- **WHAT IS NEEDED**: Reproduce the data below line by line, from its first line to the line with "Вышла новая версия", both included, and nothing past that point.

- **DATASET**:
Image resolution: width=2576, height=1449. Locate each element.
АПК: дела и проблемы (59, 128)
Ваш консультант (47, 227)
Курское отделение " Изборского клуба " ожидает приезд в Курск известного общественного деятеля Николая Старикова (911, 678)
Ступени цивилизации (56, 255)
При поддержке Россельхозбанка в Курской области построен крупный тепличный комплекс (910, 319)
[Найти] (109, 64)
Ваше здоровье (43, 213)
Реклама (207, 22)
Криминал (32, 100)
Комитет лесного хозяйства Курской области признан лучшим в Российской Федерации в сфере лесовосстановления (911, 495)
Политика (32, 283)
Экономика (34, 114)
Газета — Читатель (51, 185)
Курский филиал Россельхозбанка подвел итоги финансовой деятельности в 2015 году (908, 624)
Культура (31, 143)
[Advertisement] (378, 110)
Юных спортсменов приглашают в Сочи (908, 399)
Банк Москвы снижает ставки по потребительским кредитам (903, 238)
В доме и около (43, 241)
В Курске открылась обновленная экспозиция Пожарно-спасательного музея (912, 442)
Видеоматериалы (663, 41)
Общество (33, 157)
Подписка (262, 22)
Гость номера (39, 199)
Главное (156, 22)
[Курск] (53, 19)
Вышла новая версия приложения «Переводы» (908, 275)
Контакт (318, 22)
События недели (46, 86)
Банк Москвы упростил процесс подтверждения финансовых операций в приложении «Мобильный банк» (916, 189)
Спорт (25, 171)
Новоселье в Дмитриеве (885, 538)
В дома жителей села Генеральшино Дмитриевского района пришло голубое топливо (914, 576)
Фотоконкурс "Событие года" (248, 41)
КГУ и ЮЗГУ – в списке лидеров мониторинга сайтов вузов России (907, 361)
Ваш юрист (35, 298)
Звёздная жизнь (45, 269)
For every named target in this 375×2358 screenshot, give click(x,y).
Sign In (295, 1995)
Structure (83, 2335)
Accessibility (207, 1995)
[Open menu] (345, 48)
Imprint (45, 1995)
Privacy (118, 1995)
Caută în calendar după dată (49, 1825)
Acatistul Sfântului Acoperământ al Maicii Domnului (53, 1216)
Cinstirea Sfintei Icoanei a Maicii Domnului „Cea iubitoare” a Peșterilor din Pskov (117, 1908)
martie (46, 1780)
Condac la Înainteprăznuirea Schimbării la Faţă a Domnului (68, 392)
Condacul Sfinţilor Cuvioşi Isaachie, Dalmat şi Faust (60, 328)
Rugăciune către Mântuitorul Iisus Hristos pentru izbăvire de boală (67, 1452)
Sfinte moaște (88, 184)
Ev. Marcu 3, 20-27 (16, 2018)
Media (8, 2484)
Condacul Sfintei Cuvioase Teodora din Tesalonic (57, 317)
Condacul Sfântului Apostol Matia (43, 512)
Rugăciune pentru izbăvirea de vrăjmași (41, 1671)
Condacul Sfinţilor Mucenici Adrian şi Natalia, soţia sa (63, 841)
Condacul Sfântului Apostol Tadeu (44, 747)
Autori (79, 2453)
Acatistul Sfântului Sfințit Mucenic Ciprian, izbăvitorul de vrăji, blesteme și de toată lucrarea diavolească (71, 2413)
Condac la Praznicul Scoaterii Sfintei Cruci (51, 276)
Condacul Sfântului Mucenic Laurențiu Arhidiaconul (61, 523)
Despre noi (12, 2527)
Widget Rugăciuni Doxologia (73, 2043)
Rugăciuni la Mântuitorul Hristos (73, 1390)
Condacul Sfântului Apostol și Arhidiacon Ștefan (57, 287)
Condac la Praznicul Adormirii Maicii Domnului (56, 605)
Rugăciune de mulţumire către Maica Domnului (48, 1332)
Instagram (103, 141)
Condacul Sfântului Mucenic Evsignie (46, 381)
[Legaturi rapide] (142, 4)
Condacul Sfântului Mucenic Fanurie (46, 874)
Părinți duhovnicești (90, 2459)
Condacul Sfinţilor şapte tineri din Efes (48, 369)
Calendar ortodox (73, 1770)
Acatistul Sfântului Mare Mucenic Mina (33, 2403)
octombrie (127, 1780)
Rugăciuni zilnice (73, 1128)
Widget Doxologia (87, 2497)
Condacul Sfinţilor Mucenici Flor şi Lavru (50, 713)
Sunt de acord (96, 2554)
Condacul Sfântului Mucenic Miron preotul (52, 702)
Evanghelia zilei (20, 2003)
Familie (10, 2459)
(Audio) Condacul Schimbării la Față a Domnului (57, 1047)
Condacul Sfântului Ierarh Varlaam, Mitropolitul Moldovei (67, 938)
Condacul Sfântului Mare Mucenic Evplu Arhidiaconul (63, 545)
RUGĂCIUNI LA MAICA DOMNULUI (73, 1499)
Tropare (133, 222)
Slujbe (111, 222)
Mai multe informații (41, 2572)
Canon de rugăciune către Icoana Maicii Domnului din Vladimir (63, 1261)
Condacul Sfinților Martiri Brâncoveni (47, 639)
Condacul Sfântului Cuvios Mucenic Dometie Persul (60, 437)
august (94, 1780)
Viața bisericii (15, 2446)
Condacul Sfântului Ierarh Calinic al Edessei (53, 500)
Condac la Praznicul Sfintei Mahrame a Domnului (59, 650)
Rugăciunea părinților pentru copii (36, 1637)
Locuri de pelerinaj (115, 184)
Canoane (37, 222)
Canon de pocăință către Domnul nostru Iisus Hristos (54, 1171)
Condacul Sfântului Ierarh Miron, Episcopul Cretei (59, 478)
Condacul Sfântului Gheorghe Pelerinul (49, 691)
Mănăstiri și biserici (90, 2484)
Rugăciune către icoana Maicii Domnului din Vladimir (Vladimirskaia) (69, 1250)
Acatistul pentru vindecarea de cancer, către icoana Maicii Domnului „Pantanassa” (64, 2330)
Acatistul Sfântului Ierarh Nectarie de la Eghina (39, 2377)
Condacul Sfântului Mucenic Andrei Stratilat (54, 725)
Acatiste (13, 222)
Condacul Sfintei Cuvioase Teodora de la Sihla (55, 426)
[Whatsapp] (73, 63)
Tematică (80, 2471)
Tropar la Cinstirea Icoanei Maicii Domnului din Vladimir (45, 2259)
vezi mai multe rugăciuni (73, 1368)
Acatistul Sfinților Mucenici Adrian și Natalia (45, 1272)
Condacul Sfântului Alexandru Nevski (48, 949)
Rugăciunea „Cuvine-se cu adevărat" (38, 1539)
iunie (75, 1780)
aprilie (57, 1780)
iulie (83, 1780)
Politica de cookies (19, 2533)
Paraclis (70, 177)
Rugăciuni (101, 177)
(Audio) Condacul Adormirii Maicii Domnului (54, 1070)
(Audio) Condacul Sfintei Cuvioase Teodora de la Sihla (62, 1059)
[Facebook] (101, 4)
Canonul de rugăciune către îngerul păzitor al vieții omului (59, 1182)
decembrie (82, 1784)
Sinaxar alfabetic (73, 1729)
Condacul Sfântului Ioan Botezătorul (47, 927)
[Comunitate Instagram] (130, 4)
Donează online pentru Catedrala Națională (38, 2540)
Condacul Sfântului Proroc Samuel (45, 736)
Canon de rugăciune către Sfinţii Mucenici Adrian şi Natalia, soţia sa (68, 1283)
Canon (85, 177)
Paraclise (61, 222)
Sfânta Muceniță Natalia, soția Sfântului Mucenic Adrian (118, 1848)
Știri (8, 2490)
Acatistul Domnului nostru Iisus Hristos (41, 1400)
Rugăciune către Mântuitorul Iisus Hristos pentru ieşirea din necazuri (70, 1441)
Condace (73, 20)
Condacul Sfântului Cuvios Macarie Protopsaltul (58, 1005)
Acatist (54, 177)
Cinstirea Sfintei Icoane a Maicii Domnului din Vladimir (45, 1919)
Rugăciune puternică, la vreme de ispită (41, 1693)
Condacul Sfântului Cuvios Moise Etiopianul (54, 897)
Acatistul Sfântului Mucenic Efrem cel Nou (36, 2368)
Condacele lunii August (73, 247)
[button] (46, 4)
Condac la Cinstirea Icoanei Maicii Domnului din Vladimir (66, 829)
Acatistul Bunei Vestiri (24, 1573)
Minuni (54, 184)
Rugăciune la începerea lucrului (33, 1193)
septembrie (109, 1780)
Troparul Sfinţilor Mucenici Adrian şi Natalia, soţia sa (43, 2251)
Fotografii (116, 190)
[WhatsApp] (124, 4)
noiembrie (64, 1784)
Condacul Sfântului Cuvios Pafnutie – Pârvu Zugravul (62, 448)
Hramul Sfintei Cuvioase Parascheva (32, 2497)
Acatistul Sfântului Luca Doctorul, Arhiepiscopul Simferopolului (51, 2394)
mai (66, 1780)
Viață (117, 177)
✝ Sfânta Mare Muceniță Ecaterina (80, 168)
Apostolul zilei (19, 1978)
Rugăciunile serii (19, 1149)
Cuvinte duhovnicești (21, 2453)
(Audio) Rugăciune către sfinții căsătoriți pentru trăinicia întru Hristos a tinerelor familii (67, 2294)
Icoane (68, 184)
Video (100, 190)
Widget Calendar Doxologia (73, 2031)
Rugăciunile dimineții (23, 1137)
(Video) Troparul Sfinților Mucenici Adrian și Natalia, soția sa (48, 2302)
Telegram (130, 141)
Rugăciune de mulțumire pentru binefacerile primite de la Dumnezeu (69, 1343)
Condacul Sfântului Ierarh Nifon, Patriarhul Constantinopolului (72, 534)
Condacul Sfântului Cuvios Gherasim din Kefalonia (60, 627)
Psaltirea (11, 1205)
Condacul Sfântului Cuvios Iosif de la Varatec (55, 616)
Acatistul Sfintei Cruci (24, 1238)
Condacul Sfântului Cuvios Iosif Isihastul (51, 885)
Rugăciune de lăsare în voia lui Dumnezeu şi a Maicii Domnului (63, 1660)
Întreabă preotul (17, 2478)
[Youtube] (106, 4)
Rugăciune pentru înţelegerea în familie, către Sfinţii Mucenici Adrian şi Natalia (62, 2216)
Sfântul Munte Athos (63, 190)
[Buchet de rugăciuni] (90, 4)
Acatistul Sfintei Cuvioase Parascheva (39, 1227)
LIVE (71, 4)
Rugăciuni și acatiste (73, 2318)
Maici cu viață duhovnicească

- **OUTPUT FOR THIS TASK**:
Image resolution: width=2576, height=1449. Locate each element.
АПК: дела и проблемы (59, 128)
Ваш консультант (47, 227)
Курское отделение " Изборского клуба " ожидает приезд в Курск известного общественного деятеля Николая Старикова (911, 678)
Ступени цивилизации (56, 255)
При поддержке Россельхозбанка в Курской области построен крупный тепличный комплекс (910, 319)
[Найти] (109, 64)
Ваше здоровье (43, 213)
Реклама (207, 22)
Криминал (32, 100)
Комитет лесного хозяйства Курской области признан лучшим в Российской Федерации в сфере лесовосстановления (911, 495)
Политика (32, 283)
Экономика (34, 114)
Газета — Читатель (51, 185)
Курский филиал Россельхозбанка подвел итоги финансовой деятельности в 2015 году (908, 624)
Культура (31, 143)
[Advertisement] (378, 110)
Юных спортсменов приглашают в Сочи (908, 399)
Банк Москвы снижает ставки по потребительским кредитам (903, 238)
В доме и около (43, 241)
В Курске открылась обновленная экспозиция Пожарно-спасательного музея (912, 442)
Видеоматериалы (663, 41)
Общество (33, 157)
Подписка (262, 22)
Гость номера (39, 199)
Главное (156, 22)
[Курск] (53, 19)
Вышла новая версия приложения «Переводы» (908, 275)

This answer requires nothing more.